What Entity Determines How We Adjust to Climate Change?

For a long time, halting climate change” has been the singular aim of climate politics. Spanning the ideological range, from community-based climate campaigners to high-level UN negotiators, lowering carbon emissions to avert future catastrophe has been the organizing logic of climate plans.

Yet climate change has arrived and its material impacts are already being observed. This means that climate politics can no longer focus solely on preventing future catastrophes. It must now also include struggles over how society manages climate impacts already transforming economic and social life. Insurance markets, housing, aquatic and territorial policies, employment sectors, and regional commerce – all will need to be fundamentally transformed as we adapt to a transformed and increasingly volatile climate.

Natural vs. Political Impacts

To date, climate adaptation has focused on the environmental impacts of climate change: fortifying seawalls against coastal flooding, enhancing flood control systems, and adapting buildings for harsh meteorological conditions. But this infrastructure-centric framing sidesteps questions about the systems that will influence how people experience the political impacts of climate change. Should we allow property insurance markets to act independently, or should the national authorities guarantee high-risk regions? Is it right to uphold disaster aid systems that solely assist property owners, or do we provide equitable recovery support? Do we leave workers laboring in extreme heat to their employers’ whims, or do we enact federal protections?

These questions are not imaginary. In the United States alone, a spike in non-renewal rates across the homeowners’ insurance industry – even beyond vulnerable areas in Florida and California – indicates that climate endangers to trigger a countrywide coverage emergency. In 2023, UPS workers threatened a nationwide strike over on-the-job heat exposure, ultimately achieving an agreement to fit air conditioning in delivery trucks. That same year, after prolonged dry spells left the Colorado River’s reservoirs at record lows – threatening water supplies for 40 million people – the Biden administration provided funds to Arizona, Nevada and California $1.2bn to decrease their water usage. How we answer to these governmental emergencies – and those to come – will embed completely opposing visions of society. Yet these conflicts remain largely outside the purview of climate politics, which continues to treat adaptation as a engineering issue for specialists and technicians rather than real ideological struggle.

Transitioning From Expert-Led Frameworks

Climate politics has already transcended technocratic frameworks when it comes to emissions reduction.
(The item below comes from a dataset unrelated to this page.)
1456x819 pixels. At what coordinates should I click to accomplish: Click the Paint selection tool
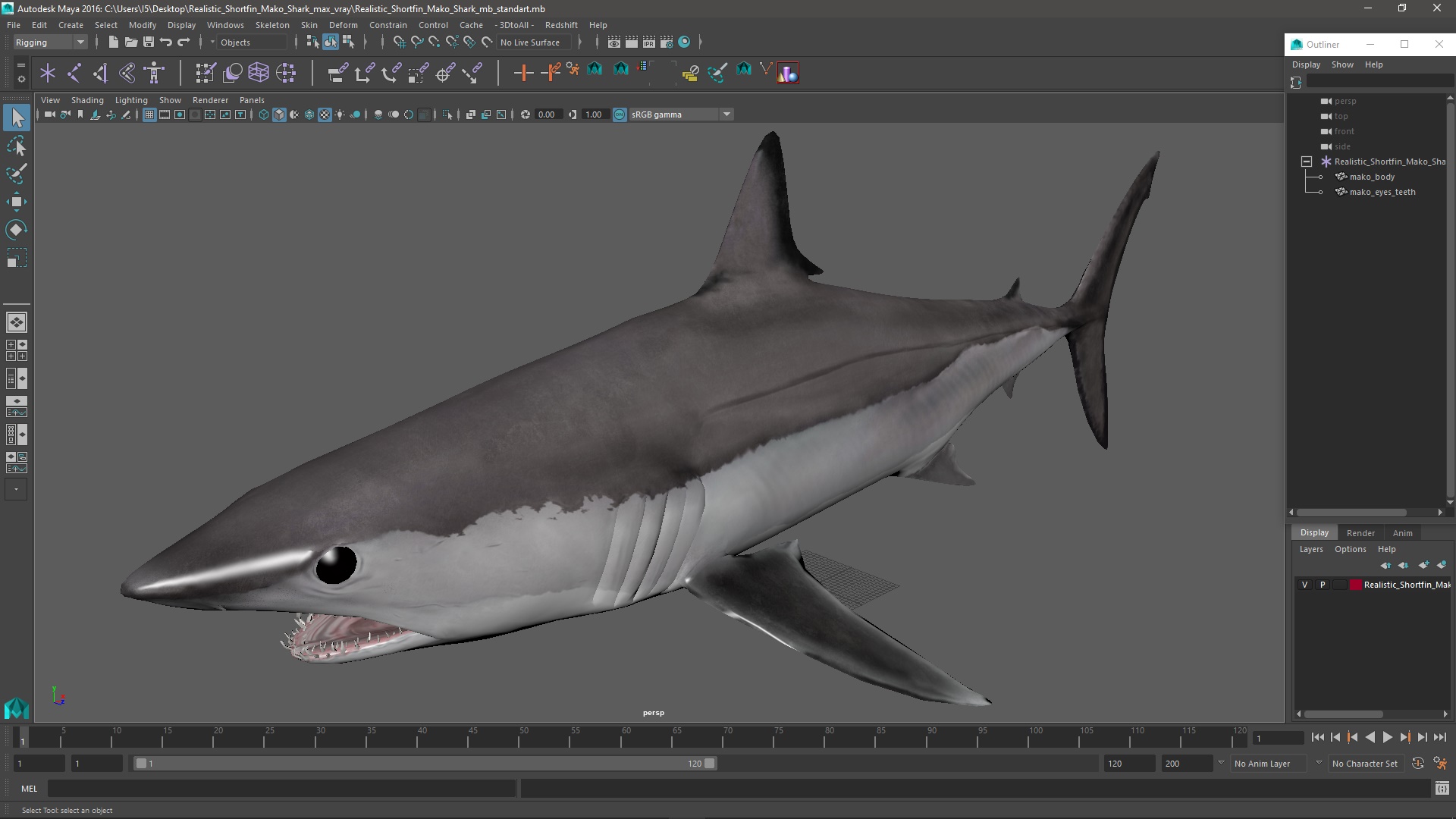16,174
Nearly 30 years ago, the Kyoto protocol embodied the dominant belief that economic tools would solve climate change. But as emissions kept increasing and those markets proved ineffective, the focus moved to countrywide industrial policy debates – and with it, climate became authentically contested. Recent years have seen any number of political battles, covering the green capitalism of Biden’s Inflation Reduction Act versus the progressive economics of the Green New Deal to debates over public ownership of minerals in Bolivia and coal phase-out compensation in Germany. These are conflicts about values and negotiating between competing interests, not merely pollution calculations.

Yet even as climate shifted from the domain of technocratic elites to more established fields of political struggle, it remained confined to the realm of decarbonization. Even the politically progressive agenda of Zohran Mamdani’s NYC mayoral campaign – which connects climate to the affordability emergency, arguing that rent freezes, public child services and no-cost transportation will prevent New Yorkers from relocating for more economical, but high-consumption, life in the suburbs – makes its case through an emissions reductions framework. A fully inclusive climate politics would apply this same ideological creativity to adaptation – transforming social institutions not only to avert future warming, but also to handle the climate impacts already changing everyday life.

Transcending Catastrophic Narratives

The need for this shift becomes clearer once we reject the doomsday perspective that has long characterized climate discourse. In arguing that climate change constitutes an overwhelming power that will entirely overwhelm human civilization, climate politics has become unaware to the reality that, for most people, climate change will manifest not as something totally unprecedented, but as familiar problems made worse: more people forced out of housing markets after disasters, more workers obliged to work during heatwaves, more local industries destroyed after extreme weather events. Climate adaptation is not a unique specialist task, then, but rather connected to existing societal conflicts.

Forming Governmental Debates

The terrain of this struggle is beginning to develop. One influential think tank, for example, recently recommended reforms to the property insurance market to subject homeowners to the “full actuarial cost” of living in danger zones like California. By contrast, a progressive research institute has proposed a system of Housing Resilience Agencies that would provide complete governmental protection. The contrast is pronounced: one approach uses cost indicators to encourage people out of vulnerable areas – effectively a form of planned withdrawal through economic forces – while the other allocates public resources that permit them to remain safely. But these kinds of policy debates remain few and far between in climate discourse.

This is not to suggest that mitigation should be neglected. But the singular emphasis on preventing climate catastrophe obscures a more present truth: climate change is already reshaping our world. The question is not whether we will restructure our institutions to manage climate impacts, but how – and which perspective will prevail.

Keith Davenport
Keith Davenport

A seasoned crypto analyst with over a decade of experience in blockchain technology and digital asset management.